Verband Deutscher Grundstücksnutzer

Protest in Ludwigsfelde

VDGN-Meeting gegen Beiträge für Altanschlüsse


Zwischen 4.000 und 12.000 Euro liegen die Summen, die Grundstückseigentümer im brandenburgischen Ludwigsfelde vor den Toren Berlins an den einheimischen Zweckverband zahlen sollen – und das für Anschlüsse an das Trinkwassernetz und die Kanalisation, die vor Jahrzehnten erfolgten, zum Teil in den 30er Jahren des 20. Jahrhunderts.

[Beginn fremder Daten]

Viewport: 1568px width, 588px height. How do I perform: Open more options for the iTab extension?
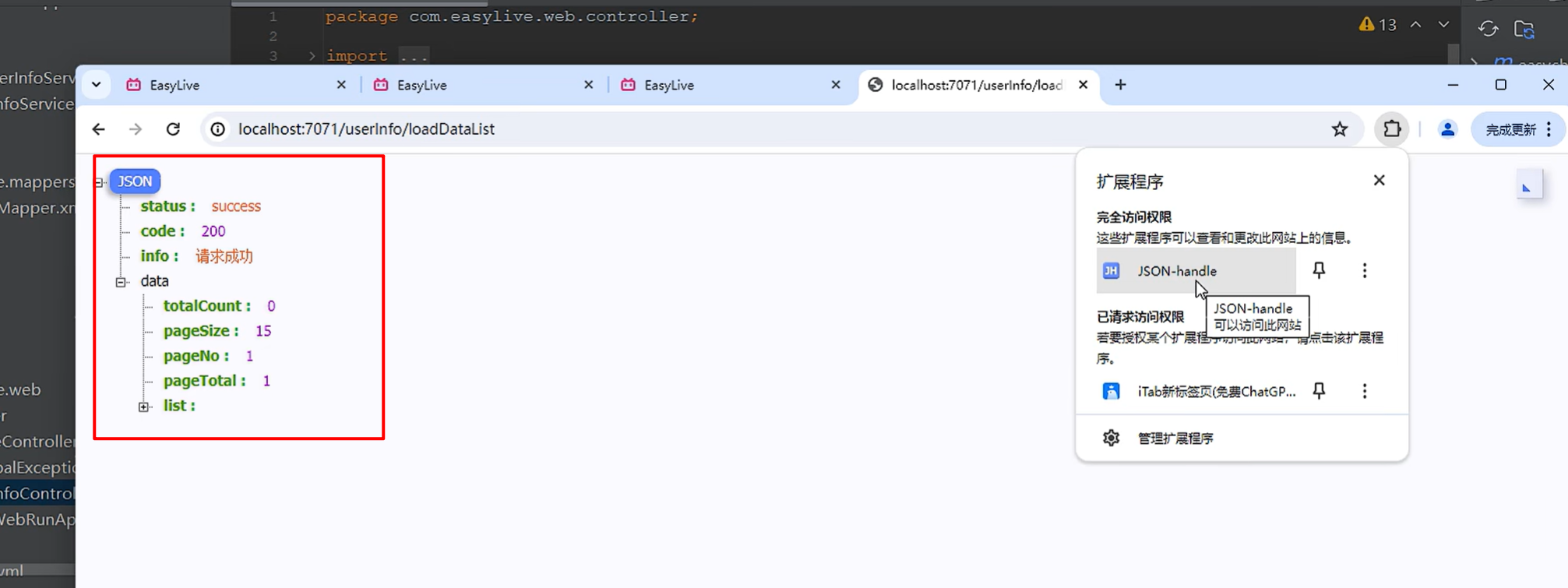(1364, 391)
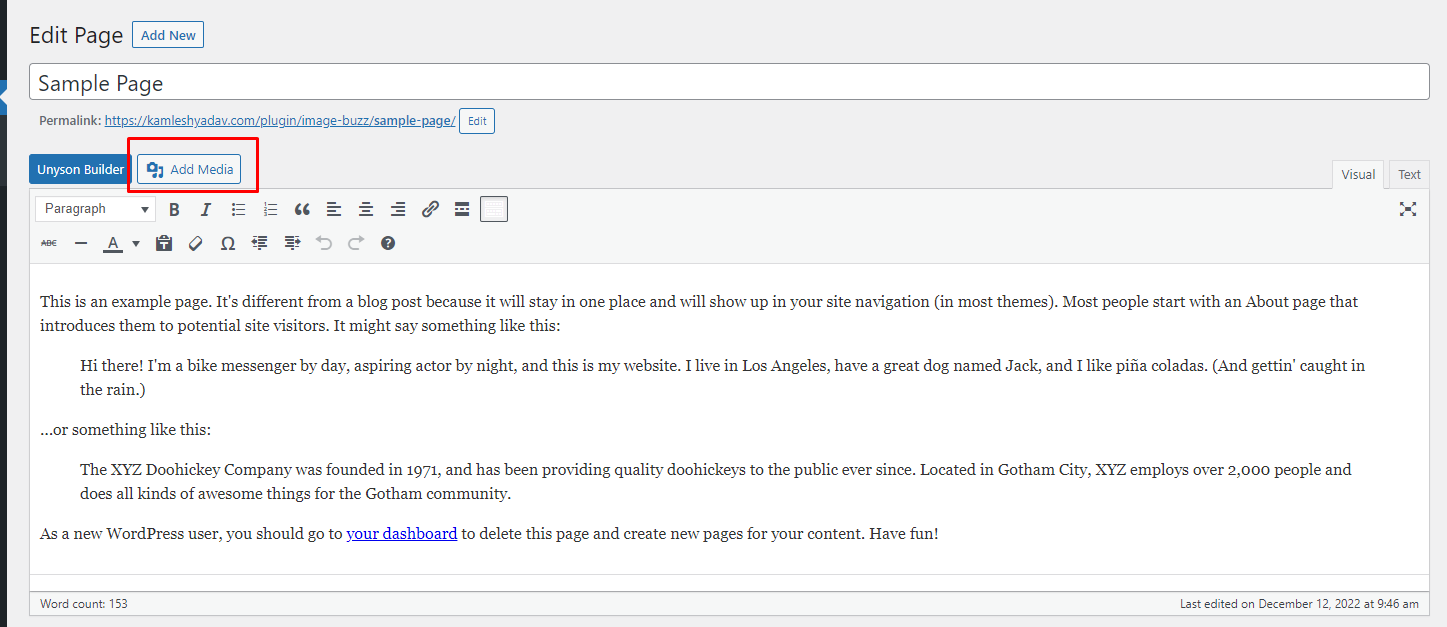Insert Read More tag
The width and height of the screenshot is (1447, 627).
(462, 209)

Kein Wunder, wenn sich starker Unmut gegen diese vom Oberverwaltungsgericht Berlin-Brandenburg abgesegnete und von der Potsdamer Landesregierung verteidigte Praxis regt. So wurde der Ludwigsfelder Rathaussaal übervoll, in den für den Abend des 9. September der VDGN zu einer Protestveranstaltung geladen hatte. (Eine weitere Veranstaltung für alle Betroffenen, die keinen Platz mehr gefunden hatten, fand am 18 September statt.)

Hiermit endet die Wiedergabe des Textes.